_Blok Teks:_
»»

Komoditas utama yang paling tidak disukai di dunia sedang membara lagi. Dalam dua bulan terakhir, harga batu bara termal yang digunakan untuk menghasilkan listrik di Pembangkit Listrik Tenaga Uap, telah melonjak karena meningkatnya permintaan dari konsumen utama di Tiongkok, India, Korea Selatan, dan Jepang.
Menurut penilaian harga dari Argus, sejak awal November, batu bara Australia yang berenergi tinggi, telah naik 45 persen menjadi 80 dollar AS per ton, sementara komoditas serupa dari Afrika Selatan naik 65 persen menjadi sekitar 100 dollar AS per ton.
Reli harga itu melegakan bagi produsen besar bahan bakar fosil Australia, seperti Glencore, setelah komoditas ini diperdagangkan di bawah 50 dollar AS per ton pada kuartal kedua dan ketiga, karena penurunan aktivitas industri yang disebabkan oleh penguncian pandemi Covid-19.
Pedagang mengatakan beberapa faktor berperan dalam kenaikan harga tersebut. Pertama, ketatnya pasar batu bara termal seaborne. Tahun ini, sekitar 25 juta ton produksi Kolombia terkena pembatasan sebagai tanggapan terhadap harga yang lemah, dan tidak ada pasokan baru yang mengalir karena bank dan investor menolak untuk membiayai tambang baru.

««

_Deskripsi Tugas:_ Lanjutkan teks tentang kenaikan harga batu bara termal di atas, mulai setelah kalimat terakhirnya.

_Bagian Data:_
»»

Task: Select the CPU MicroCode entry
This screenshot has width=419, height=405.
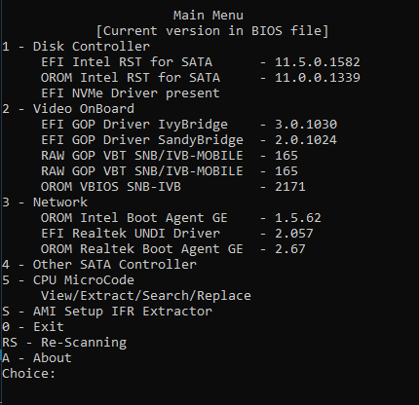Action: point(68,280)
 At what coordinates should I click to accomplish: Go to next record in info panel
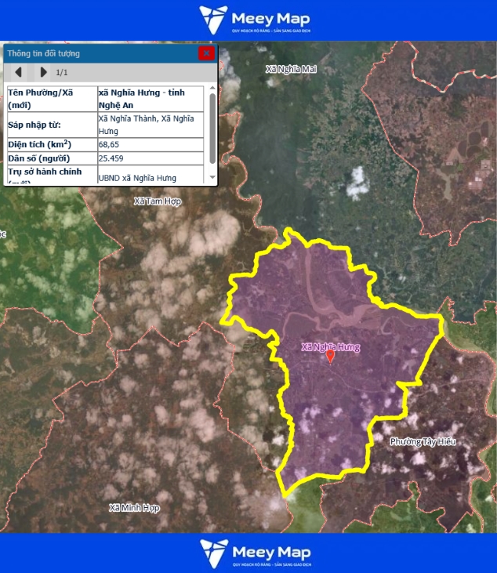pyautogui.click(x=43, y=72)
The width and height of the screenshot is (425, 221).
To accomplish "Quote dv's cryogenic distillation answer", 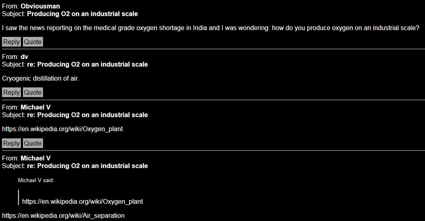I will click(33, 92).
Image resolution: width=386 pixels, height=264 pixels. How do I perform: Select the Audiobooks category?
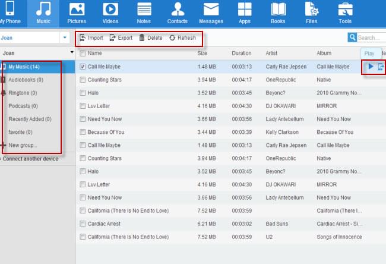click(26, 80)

««
»»

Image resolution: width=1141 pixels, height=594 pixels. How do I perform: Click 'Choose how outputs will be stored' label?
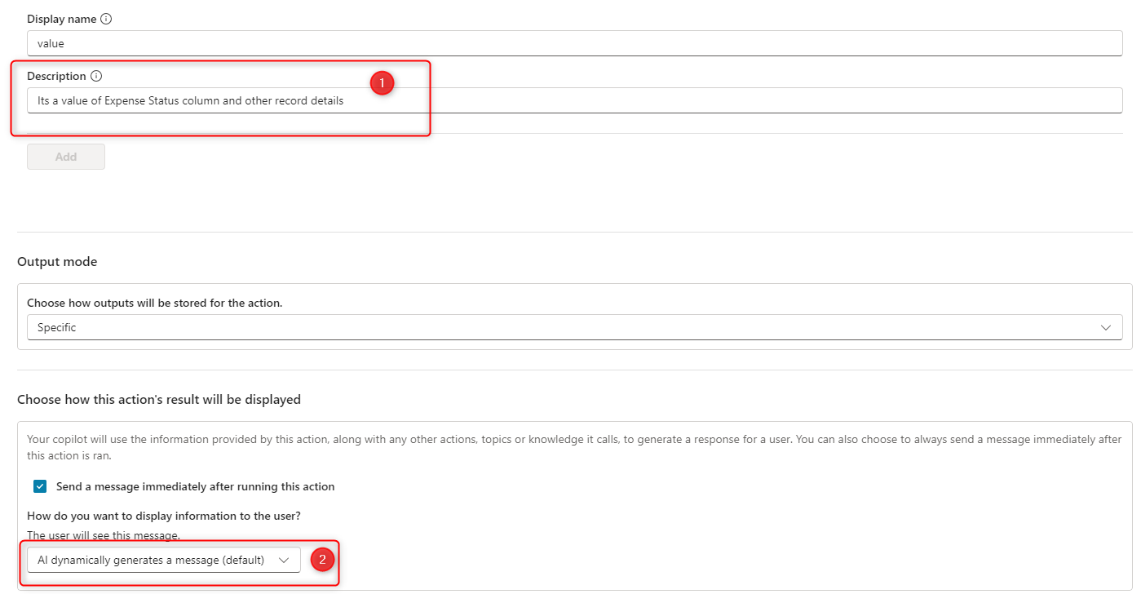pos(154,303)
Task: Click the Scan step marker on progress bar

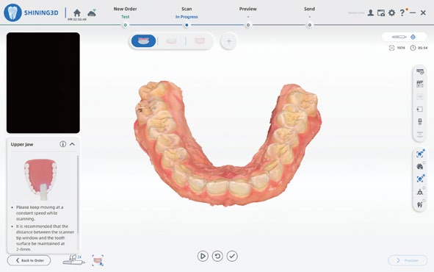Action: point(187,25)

««
»»

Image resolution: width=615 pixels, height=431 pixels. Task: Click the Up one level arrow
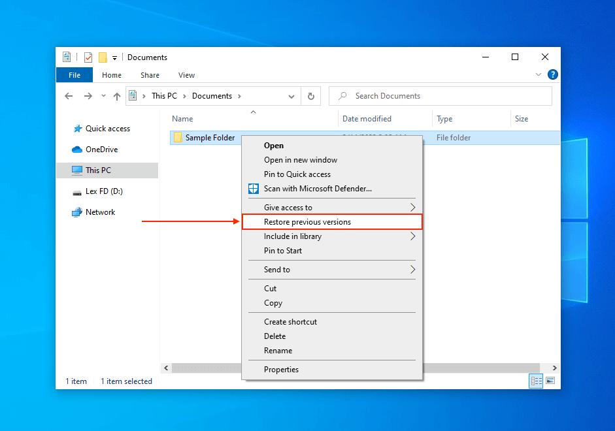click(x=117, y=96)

««

_Hasil Latihan:_
Pada saat yang sama, permintaan di Asia mulai meningkat karena pemulihan ekonomi kawasan dan baru-baru ini musim dingin melanda kawasan itu.
Beralih ke Indonesia
Sedangkan di Tiongkok, produksi dalam negerinya belum mampu mengimbangi pasokan sehingga harga melonjak, mendorong krisis pasokan dan pencarian batu bara impor. Namun, hal itu diperumit oleh larangan tidak resmi atas batu bara Australia karena perselisihan diplomatik.
Akibatnya, pembeli Tiongkok beralih ke produsen di Indonesia, Russia, dan bahkan Afrika Selatan yang belum pernah mereka impor sejak 2016 karena ketidakmurnian kadarnya.
Pedagang memperkirakan sekitar satu juta ton batu bara Afrika Selatan saat ini sedang dalam perjalanan ke Tiongkok, dengan kemungkinan lebih banyak lagi yang akan menyusul.